I have nothing bad to say about my recovery this week. In fact I’m really recovering well and saw the most improvement out of all three weeks. I was all over the place (and all over Jersey) this week as well. Most importantly, I continued to stay stress free with regards to my injury.
I don’t even know where to begin but here it goes. On Monday, I had a doctor’s appointment to see where I was at with recovery. My hopes were that the little stress fracture would show up on the X-ray. When a stress fracture shows up, it means it’s healing. Luckily for me, it showed up and my doctor told me I was healing very appropriately. I am healing right on the timeline he predicted. While it stinks to cut out my marathon, it isn’t the worst stress fracture (or injury) and I’m healing well. I don’t have a lot to complain about. If everything continues to run (pun intended) smoothly, I am allowed to run 1 mile on September 22nd.
I was more than excited for all of this news! Since Monday, this entire week has flown by. With the Oiselle meetup in NYC and catching up on sleep, I haven’t had time to think about my injury until now. I have realized I haven’t been in much pain (if any pain). I don’t even feel my foot hurting anymore. I guess I don’t feel it hurting anymore because it doesn’t hurt.

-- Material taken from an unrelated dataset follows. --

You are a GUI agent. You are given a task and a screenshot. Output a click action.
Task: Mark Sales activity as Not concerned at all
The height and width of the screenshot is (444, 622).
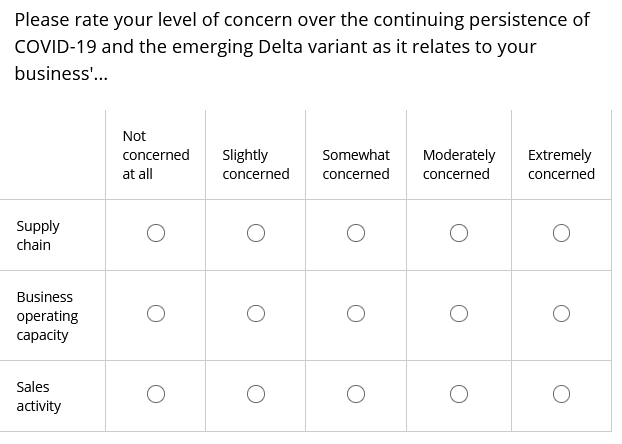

I’m at that critical part of recovery where everything feels great and I want to just “test the waters” or “go run a mile and see how it goes” but I know that would be dumb. I will continue to wait the appropriate amount of time. This is the true test of mental toughness (I don’t plan to run at all).
Workouts for the week:
|Monday:||20 minutes elliptical, 1 hour swimming|
|Tuesday:||30 minutes elliptical|
|Thursday:||45 minutes elliptical|
|Friday:||1 hour elliptical|
|Sunday:||1 hour swimming|
All in all I felt great for each workout. Nothing brought me any pain. My biggest worry was the elliptical might irritate it, but it didn’t. I didn’t do anything streneous or intense but it was nice to get a sweat in.
Recovery Week 4 Plans:
I want to start a consistant training schedule. In order to prepare for running again, I want to get a consistent week of cross training in. I don’t plan to do anything intense but do plan to do some workouts and machines that will better help my running.
Questions for you:
What was your favorite workout this week?
What is your favorite cross training?